• **Excerpted passage**
3. Create opportunities for giving.

As mentioned earlier, giving is not something that can only be linked to financial support. By making it a regular practice in our homes, we can consciously instill these values into our future generation. 

An effective way of ensuring this is to keep it in running practice on a daily, bi-weekly, weekly or monthly basis. You may seek opportunities to feed the poor, donate clothes and blankets (now that winter is here), help orphans, the sick, and others who are in need of any form of help (including family and friends under debt), etc. Even removing the trash or a harmful object such as a stone from the pathway is an act of charity.

The Prophet, peace and blessings be upon him, said:

"A man's spending on his family is a deed of charity."

(Sahih al-Bukhari)

By introducing these ideas and opportunities to our children, parents encourage them to look out for similar opportunities for volunteering.

4. Make it a family activity.

Sit down together. Make it a fun family activity. Every member can choose to contribute however much and in whatever form or quantity they find befitting.

For young children, you can find inspiration with craft projects, such as making a charity jar or visiting an orphanage. You may also seek opportunities they can easily relate to. Another way to support the notion of empathy could be towards animals by feeding them or adopting one from the shelter. 

For older children and teens, encourage them to take the lead on a volunteer drive and have their friends join in the activity, too. This will help keep them motivated.

It is important to also remember to express your feelings in front of your children when you perform charity in any form. This allows children to understand the underlying spiritual and emotional benefits and make sense of what it actually means to feel spiritually uplifted and connected to our creator. 

5. Keep your intentions clear.

We must not forget that the focus must always be on the intention to do good and to seek only Allah’s pleasure through performing the act of generosity. This is a point that should be made clear to your children as well. 

Participating in charitable activities just to be seen doing so offers no benefits to the believer. The Prophet, peace be upon him, said:

“A crafty one, a miser, and one who keeps reminding people of what he has given, will not enter Paradise.”

(Tirmidhi)

6. Be patient.

Patience and modeling on your part will go a long way toward helping your children develop a spirit of generosity and to discover that giving can be the best gift of all. It is important to remember to keep calm and not overwhelm your children in the process. The objective is to normalize the act and make it real rather than making it seem burdensome or stressful.

With youngsters, it is normal for them to be reluctant to donate their time, toys or other possessions. Remember to go slow and try to keep them involved in some way or the other.

In conclusion, it is important to remember that the goal is to make the process of giving a natural part of our children’s lives and one that they will cherish and revisit based on the memories and positive associations from their childhood. When our children are nurtured in an environment that stresses doing good, spreading kindness, and being generous, these attributes are instilled in their personalities and they are more likely to grow into kind, loving, and giving adults.

For it is a good deed that never ends.

Our beloved Prophet Muhammad, peace and blessings be upon him, said:

"When a man dies, his deeds come to an end except for three things: Sadaqah Jariyah (ceaseless charity); a knowledge which is beneficial, or a virtuous descendant who prays for him (for the deceased)."

(Muslim)

Umm Ahmed is an early childhood educator and writer who is passionate about seeking knowledge and passing it onto others. She and her husband are parents to three boys and are currently living in Abu Dhabi.

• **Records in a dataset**
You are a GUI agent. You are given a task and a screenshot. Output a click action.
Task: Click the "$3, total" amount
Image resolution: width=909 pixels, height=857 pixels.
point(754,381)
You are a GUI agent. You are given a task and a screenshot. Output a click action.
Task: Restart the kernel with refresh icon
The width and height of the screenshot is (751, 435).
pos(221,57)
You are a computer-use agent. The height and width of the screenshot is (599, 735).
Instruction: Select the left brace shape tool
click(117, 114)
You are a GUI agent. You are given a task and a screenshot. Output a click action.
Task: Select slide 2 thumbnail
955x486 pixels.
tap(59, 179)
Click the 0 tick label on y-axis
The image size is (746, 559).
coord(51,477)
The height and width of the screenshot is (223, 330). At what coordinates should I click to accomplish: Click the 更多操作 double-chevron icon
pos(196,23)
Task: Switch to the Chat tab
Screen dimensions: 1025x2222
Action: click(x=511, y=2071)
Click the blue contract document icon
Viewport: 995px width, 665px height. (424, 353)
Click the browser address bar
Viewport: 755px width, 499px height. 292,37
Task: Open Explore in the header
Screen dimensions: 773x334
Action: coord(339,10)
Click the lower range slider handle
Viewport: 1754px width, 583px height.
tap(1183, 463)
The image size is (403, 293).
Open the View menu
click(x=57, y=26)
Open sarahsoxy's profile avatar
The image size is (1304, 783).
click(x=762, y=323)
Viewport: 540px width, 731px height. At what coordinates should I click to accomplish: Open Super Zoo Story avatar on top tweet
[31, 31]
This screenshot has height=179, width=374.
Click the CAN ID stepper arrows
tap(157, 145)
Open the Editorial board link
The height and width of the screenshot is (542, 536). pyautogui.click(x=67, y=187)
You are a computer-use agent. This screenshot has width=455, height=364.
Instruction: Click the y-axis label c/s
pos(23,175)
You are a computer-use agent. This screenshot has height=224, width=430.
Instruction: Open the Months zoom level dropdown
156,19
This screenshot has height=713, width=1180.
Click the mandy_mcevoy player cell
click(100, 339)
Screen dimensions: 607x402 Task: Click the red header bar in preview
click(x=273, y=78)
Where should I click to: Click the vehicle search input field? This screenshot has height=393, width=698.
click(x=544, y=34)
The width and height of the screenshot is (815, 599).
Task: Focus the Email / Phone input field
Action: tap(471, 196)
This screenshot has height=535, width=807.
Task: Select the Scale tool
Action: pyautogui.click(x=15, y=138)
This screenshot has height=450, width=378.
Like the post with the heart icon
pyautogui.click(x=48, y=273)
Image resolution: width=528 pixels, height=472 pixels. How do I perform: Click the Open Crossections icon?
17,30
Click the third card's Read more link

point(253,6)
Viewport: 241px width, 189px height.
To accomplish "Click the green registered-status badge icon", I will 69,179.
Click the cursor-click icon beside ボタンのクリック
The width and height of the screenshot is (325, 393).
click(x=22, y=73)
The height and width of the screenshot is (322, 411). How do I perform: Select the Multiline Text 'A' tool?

• **Exercise aim**
Can you reproduce the passage on raising generous children between "Participating in charitable" and "6. Be patient.", inclusive, substituting "hoarder" for "miser"?

• **Task answer**
Participating in charitable activities just to be seen doing so offers no benefits to the believer. The Prophet, peace be upon him, said:

“A crafty one, a hoarder, and one who keeps reminding people of what he has given, will not enter Paradise.”

(Tirmidhi)

6. Be patient.